## Task to complete
All lines from the one containing "The image size is (2069, 847)." through the final line of the records below should be reproduced exactly, with the pictures left out.

## Extracted data entries
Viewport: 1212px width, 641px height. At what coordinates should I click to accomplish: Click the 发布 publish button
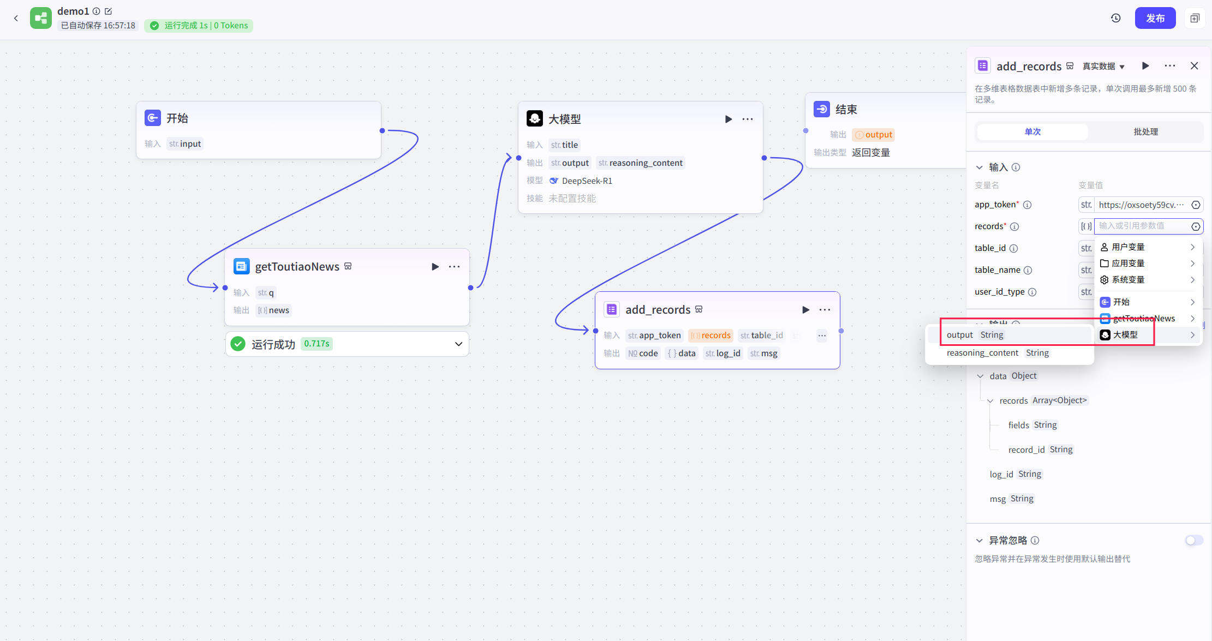pos(1155,18)
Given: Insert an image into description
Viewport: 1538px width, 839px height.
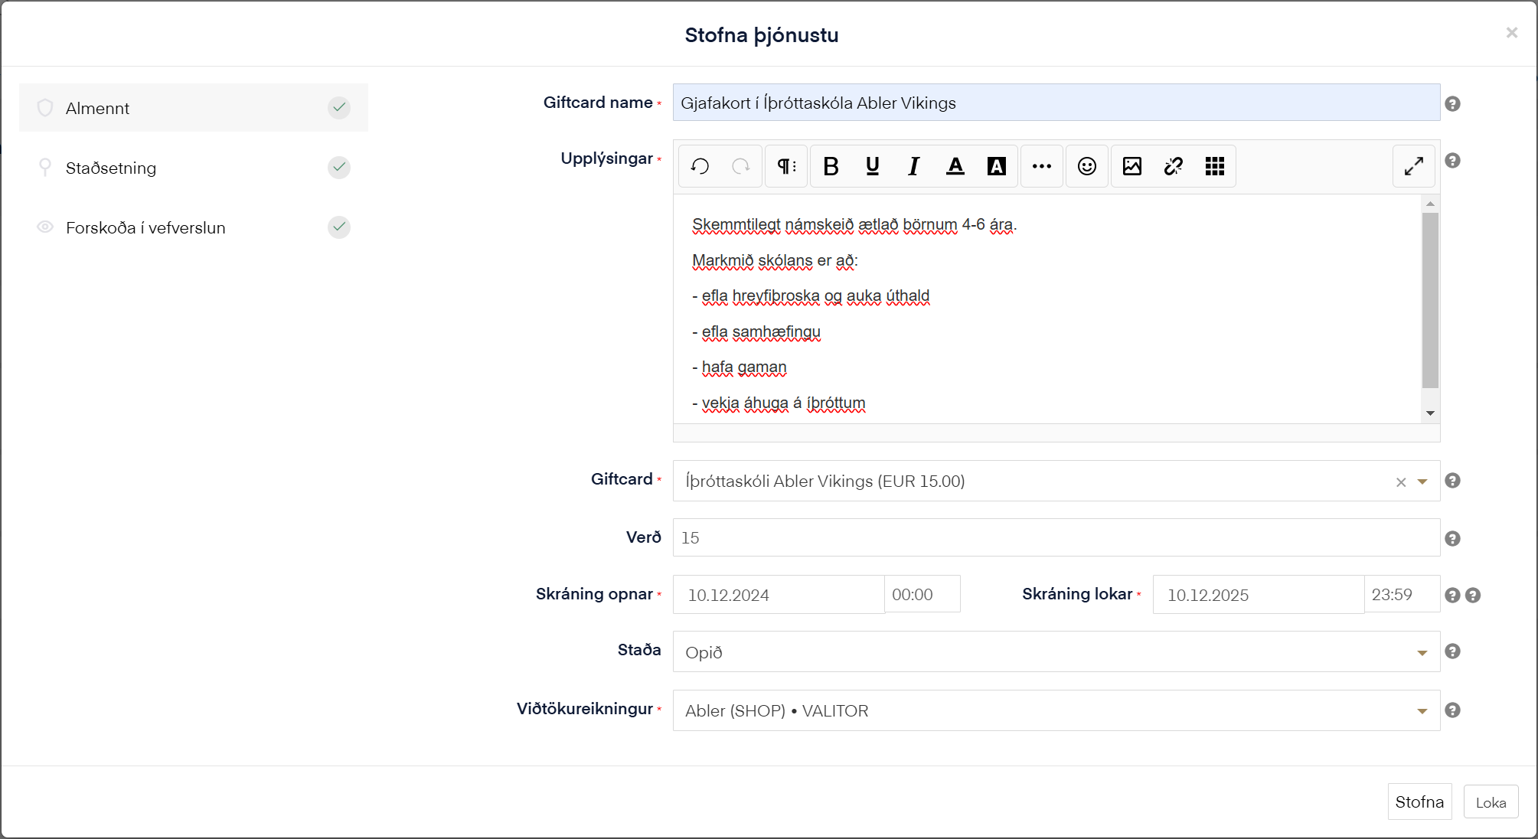Looking at the screenshot, I should pos(1131,166).
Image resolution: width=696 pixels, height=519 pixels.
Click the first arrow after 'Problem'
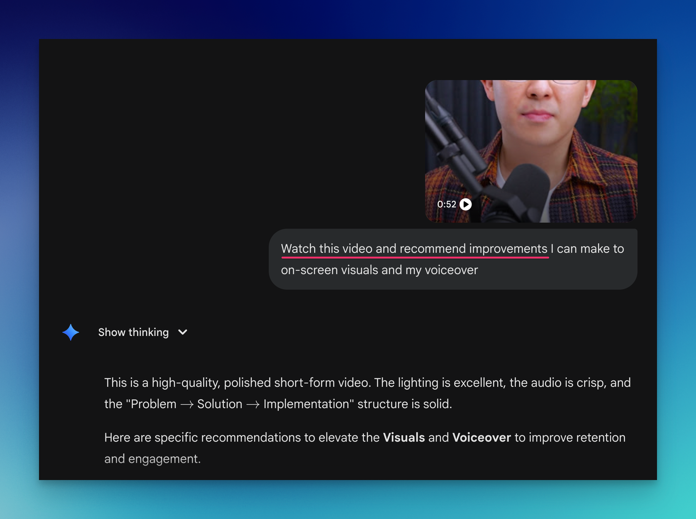pyautogui.click(x=187, y=404)
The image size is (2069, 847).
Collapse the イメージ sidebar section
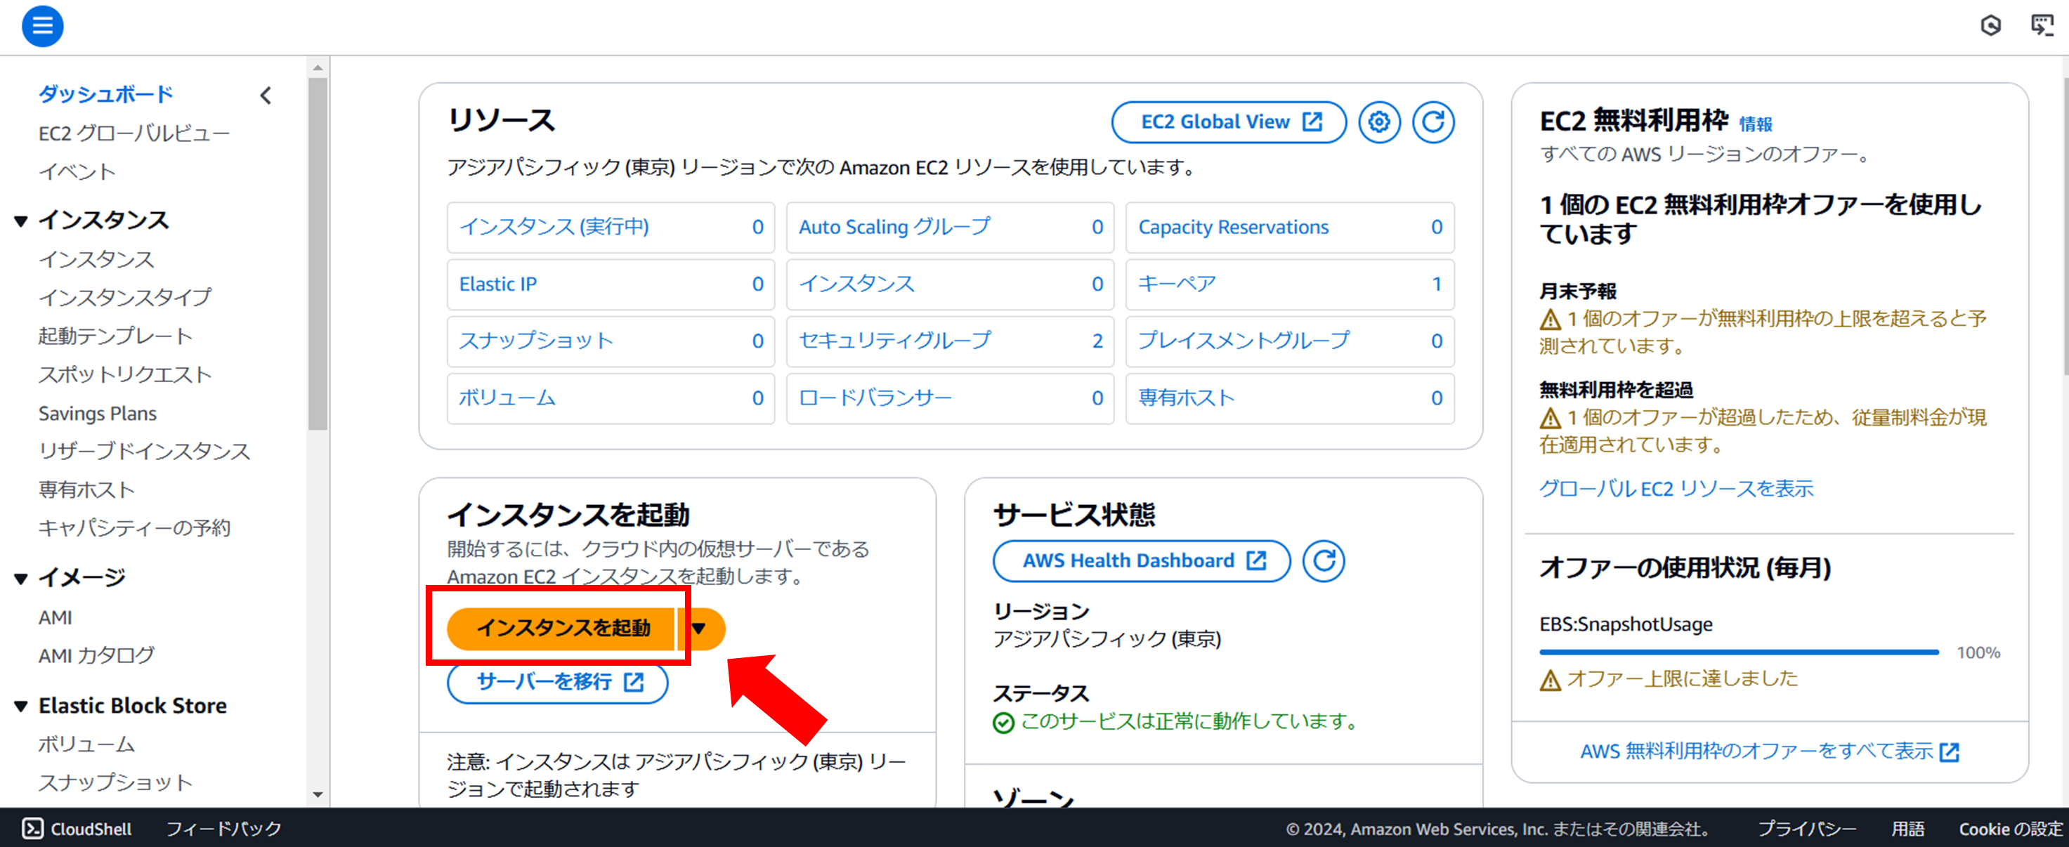(21, 578)
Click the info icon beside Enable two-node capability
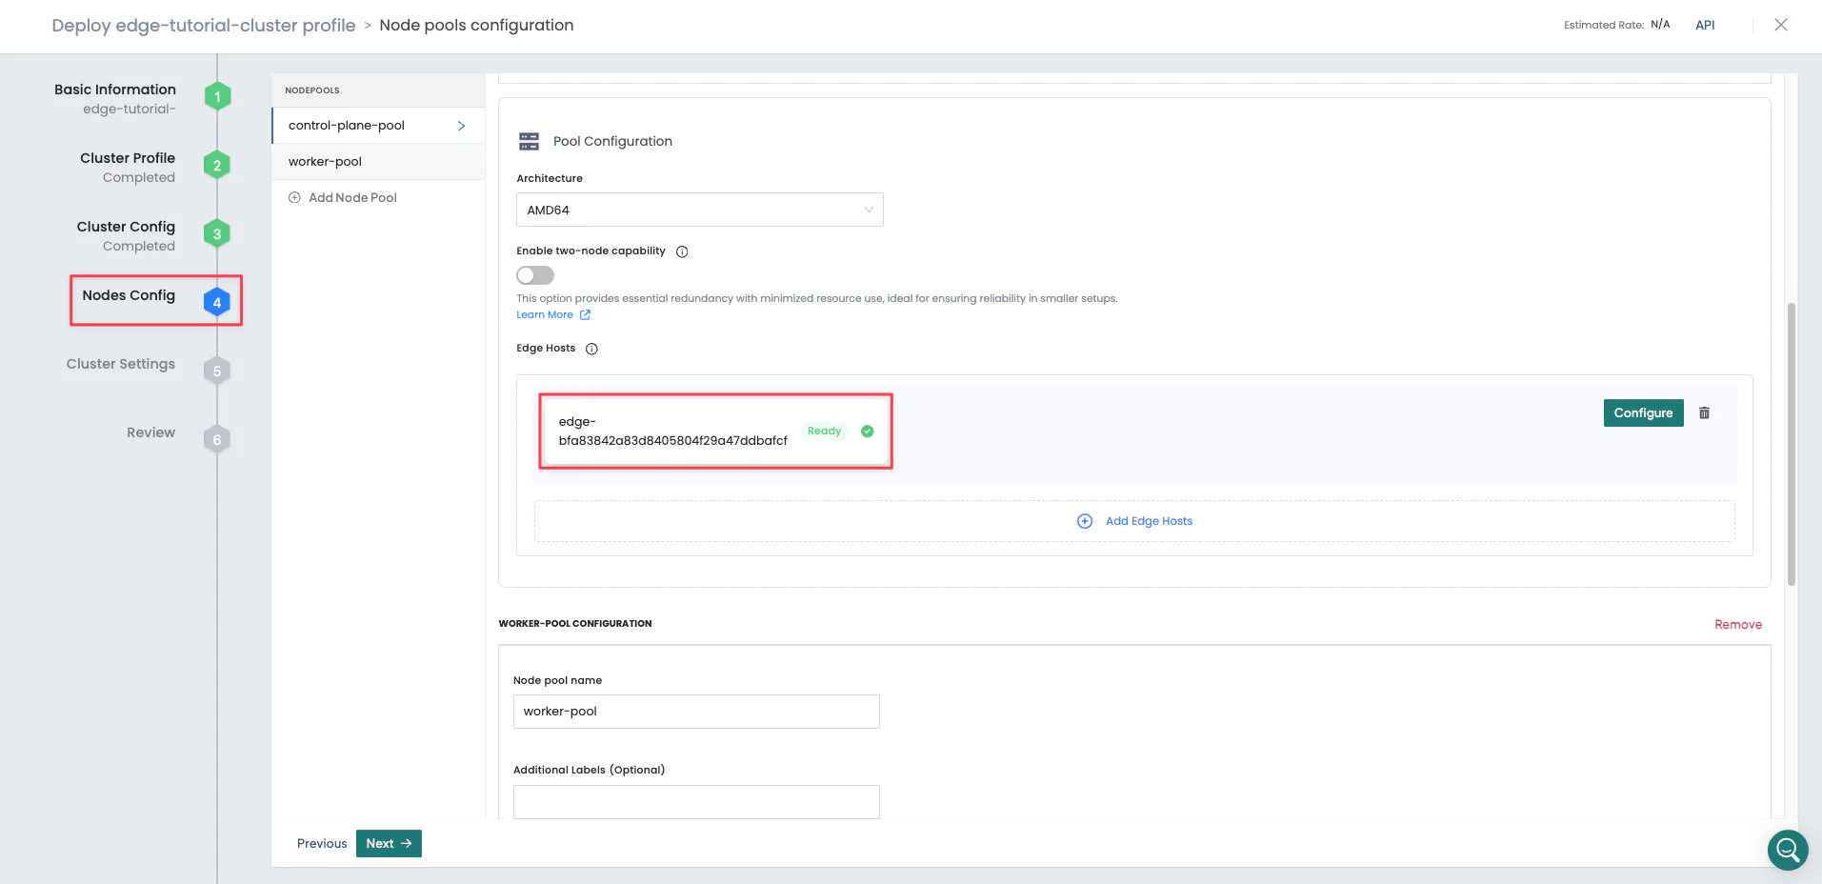Viewport: 1822px width, 884px height. (x=682, y=251)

## Response
The image size is (2069, 847).
Collapse the イメージ sidebar section
(21, 578)
Click the info icon beside Enable two-node capability
Viewport: 1822px width, 884px height. (x=682, y=251)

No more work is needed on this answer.